Elizabeth Warren Speaks With Michael Moore (VIDEO): Exclusive Footage

Elizabeth Warren Speaks With Michael Moore (VIDEO): Exclusive Footage

The House Financial Services Committee passed a watered-down version of the proposed Consumer Financial Protection Agency Thursday morning.

In the words of Financial Services chairman Barney Frank: "We have restricted the CFPA from what the administration proposed."

The CFPA is largely the idea of Elizabeth Warren, the Harvard law professor who serves as the chair of the Congressional Oversight Panel for the TARP program, and who has long advocated for stronger consumer protections.

The Huffington Post has been given exclusive video of a candid interview Warren gave to Michael Moore for his documentary "Capitalism: A Love Story," much of which never made it into the film. In it, she expresses her disappointment at the lack of accountability that has come with the massive bailout of Wall Street, and explains why the need for a strong Consumer Financial Protection Agency is so urgent.

The video is broken up into three clips below.

In the first clip, Warren delves into the ever more complex financial instruments that Wall Street has designed in order to continue to enlarge their profits at the expense of their own consumers.
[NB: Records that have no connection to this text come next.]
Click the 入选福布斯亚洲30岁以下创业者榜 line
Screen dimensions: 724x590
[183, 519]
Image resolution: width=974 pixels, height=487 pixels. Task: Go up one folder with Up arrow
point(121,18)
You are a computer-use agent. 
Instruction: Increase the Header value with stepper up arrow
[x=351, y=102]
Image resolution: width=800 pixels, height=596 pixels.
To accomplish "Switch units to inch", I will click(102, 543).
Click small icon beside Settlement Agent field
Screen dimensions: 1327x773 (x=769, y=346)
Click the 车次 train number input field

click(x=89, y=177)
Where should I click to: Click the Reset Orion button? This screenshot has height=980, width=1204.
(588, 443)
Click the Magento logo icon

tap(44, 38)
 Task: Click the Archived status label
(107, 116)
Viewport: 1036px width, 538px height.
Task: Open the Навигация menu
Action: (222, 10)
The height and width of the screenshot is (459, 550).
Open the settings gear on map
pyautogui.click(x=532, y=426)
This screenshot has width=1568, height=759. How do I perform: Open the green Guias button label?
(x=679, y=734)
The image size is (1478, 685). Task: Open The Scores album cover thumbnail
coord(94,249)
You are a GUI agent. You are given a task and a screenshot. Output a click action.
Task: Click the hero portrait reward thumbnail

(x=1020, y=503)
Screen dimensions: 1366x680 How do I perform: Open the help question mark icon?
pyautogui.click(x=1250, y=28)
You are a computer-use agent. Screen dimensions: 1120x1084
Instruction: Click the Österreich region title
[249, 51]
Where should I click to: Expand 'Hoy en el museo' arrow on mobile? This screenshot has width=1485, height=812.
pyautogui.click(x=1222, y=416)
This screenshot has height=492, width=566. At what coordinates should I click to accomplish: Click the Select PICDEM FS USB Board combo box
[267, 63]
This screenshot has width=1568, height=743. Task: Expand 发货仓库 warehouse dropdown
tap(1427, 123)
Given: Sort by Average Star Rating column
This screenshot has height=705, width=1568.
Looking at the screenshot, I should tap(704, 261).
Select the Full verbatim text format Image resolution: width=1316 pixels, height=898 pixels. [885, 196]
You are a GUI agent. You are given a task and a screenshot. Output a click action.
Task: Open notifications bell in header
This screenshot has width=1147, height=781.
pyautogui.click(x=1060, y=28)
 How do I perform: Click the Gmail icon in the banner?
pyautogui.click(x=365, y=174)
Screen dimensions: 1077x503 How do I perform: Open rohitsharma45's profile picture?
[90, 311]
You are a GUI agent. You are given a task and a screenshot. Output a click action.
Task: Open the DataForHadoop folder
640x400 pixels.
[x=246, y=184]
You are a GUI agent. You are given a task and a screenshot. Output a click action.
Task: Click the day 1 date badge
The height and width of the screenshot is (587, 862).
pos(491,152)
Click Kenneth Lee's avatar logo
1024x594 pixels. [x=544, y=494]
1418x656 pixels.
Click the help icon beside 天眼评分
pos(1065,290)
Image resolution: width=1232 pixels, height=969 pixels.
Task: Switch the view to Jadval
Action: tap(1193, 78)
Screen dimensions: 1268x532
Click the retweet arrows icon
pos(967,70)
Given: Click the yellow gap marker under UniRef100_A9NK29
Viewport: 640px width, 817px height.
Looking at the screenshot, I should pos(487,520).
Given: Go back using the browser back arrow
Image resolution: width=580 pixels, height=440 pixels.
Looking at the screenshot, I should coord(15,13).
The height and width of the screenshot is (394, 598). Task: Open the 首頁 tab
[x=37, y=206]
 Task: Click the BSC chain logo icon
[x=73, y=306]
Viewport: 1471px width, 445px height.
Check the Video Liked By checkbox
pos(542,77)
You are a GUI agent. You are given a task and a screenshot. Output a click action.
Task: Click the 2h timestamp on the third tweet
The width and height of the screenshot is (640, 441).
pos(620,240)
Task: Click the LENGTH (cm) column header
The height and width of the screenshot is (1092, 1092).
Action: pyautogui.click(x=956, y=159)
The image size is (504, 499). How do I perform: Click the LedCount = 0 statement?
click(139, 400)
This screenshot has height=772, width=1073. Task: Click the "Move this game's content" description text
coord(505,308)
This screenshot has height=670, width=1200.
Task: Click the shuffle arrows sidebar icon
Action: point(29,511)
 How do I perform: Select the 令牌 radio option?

It is here that Warren explains why we need a robust CFPA:

Financial products, and they are products, just like toasters, are sold today with the most dangerous features embedded in them because that's what drives profitability. What's astonishing is that we let this happen. You can't buy a toaster in America that has a one in five chance of exploding. But you can buy a mortgage that has a one in five chance of exploding, and they don't even have to tell you about it... We have consumer protection for everything you touch, taste, smell, feel... But there is no equivalent for credit cards, for mortgages; there's nothing.

At one point Warren laments: "I teach contract law at Harvard Law School, and I can't understand my own credit card. No, I am not kidding you."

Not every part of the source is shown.